● **Tarefas a realizar**:
- A) Responda com base no texto sobre os registros de água pré-pagos na África:
(i) Quem dirige a organização Plataforma para o Desenvolvimento da Juventude?
(ii) Em que ano foram fixados os ODM?
(iii) Por quantos Objetivos de Desenvolvimento Sustentável os ODM serão substituídos?
- B) Prossiga com o texto sobre os registros de água pré-pagos na África, começando logo após a última frase apresentada.

● **Trecho do documento**:
####################
Registro
de água pré-pago faz retroceder êxitos da África.
Queiram ou não, muitos africanos possivelmente não
possam ter acesso à água potável mediante registros pré-pagos, por isso optaram
por buscar água em fontes sem proteção e cuja potabilidade não é segura. Foto:
Jeffrey Moyo/IPS.
Por Jeffrey Moyo, da IPS –
Harare, Zimbábue, 18/5/2015 – Muitos países se
aproximam da meta de reduzir pela metade a população sem acesso à água potável,
parte dos Objetivos de Desenvolvimento do Milênio (ODM), mas numerosos
ativistas denunciam que várias nações da África que instalaram registro
pré-pago do serviço dificultam a população pobre a contar com o recurso.
“A meta de assegurar que todas as pessoas tenham
acesso à água potável sofreu, na África, um revés, porque muitos de seus países
recorreram ao uso de registros pré-pagos, que deixam os pobres sem acesso à
água”, disse à IPS a diretora da organização zimbabuense Plataforma para o
Desenvolvimento da Juventude, Claris Madhuku.
Esse tipo de registro funciona de tal forma que se
a pessoa não pagar adiantado não tem água. Por isso numerosos defensores de
direitos humanos, como Terry Mutsvanga, do Zimbábue, e várias organizações da
sociedade civil se opõem a esses dispositivos para controlar o acesso à um
serviço humano fundamental.
Reduzir pela metade, até o final de 2015, a
proporção de pessoas sem acesso sustentável à água potável e à serviços básicos
de saneamento, com relação aos níveis de 1990, é uma das metas do sétimo dos
oito ODM, focado em garantir a sustentabilidade ambiental. O prazo para cumprir
os ODM, fixados em 2000, vencerá em dezembro próximo, quando serão substituídos
pelos 17 Objetivos de Desenvolvimento Sustentável (ODS).
####################
● **Linhas de dados**:
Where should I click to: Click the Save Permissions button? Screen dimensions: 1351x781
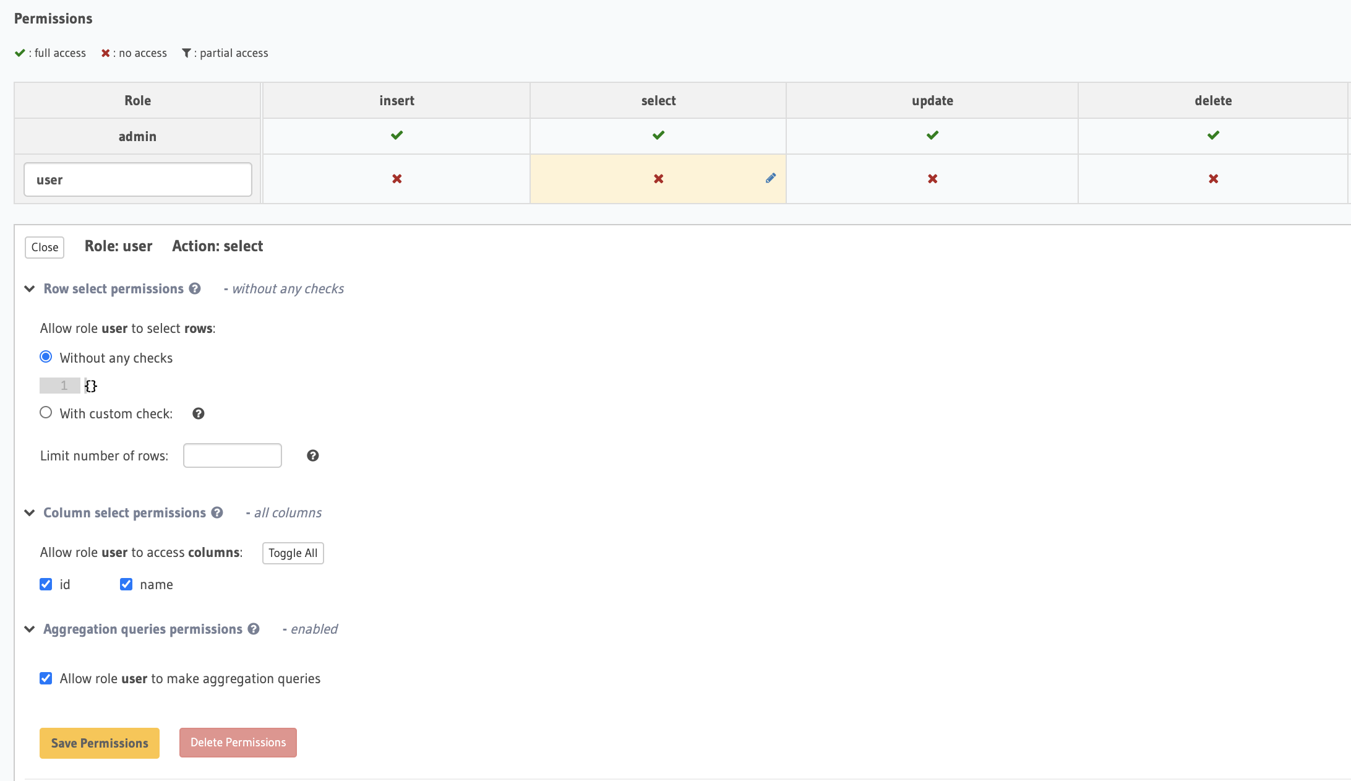coord(100,743)
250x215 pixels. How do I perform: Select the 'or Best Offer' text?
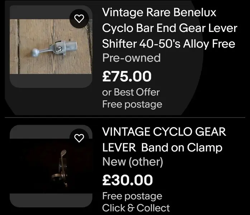coord(131,92)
####################
● **Respostas finais**:
- A)
(i) Claris Madhuku.
(ii) Em 2000.
(iii) Por 17 Objetivos de Desenvolvimento Sustentável.

- B)
“Se alguém tem que pagar primeiro para ter água,
então as pessoas mais necessitadas não terão acesso a ela. A água é um direito
humano essencial”, disse Mutsvanga à IPS. Ele se referia à resolução vinculante
da Assembleia Geral da Organização das Nações Unidas (ONU), de julho de 2010,
sobre o direito humano à água e ao saneamento, o que na África está longe de
ser realidade.
Com 1,1 bilhão de habitantes, a África tem 300
milhões sem acesso à água potável, segundo o Programa das Nações Unidas para o
Meio Ambiente (Pnuma). Muitos ativistas atribuem os crescentes problemas de
acesso à água à chegada dos registros pré-pagos. “Já temos centenas de milhões
de pessoas sem água potável, imagine a gravidade do problema se os contadores
pré-pagos chegarem a todo o continente”, afirmou Mutsvanga.
Com o tempo, esses registros se generalizaram em
vários países africanos, como Namíbia, Nigéria, Suazilândia e Tanzânia, além da
África do Sul, onde os contadores instalados em 1999 ficam atualmente em áreas
de baixa renda.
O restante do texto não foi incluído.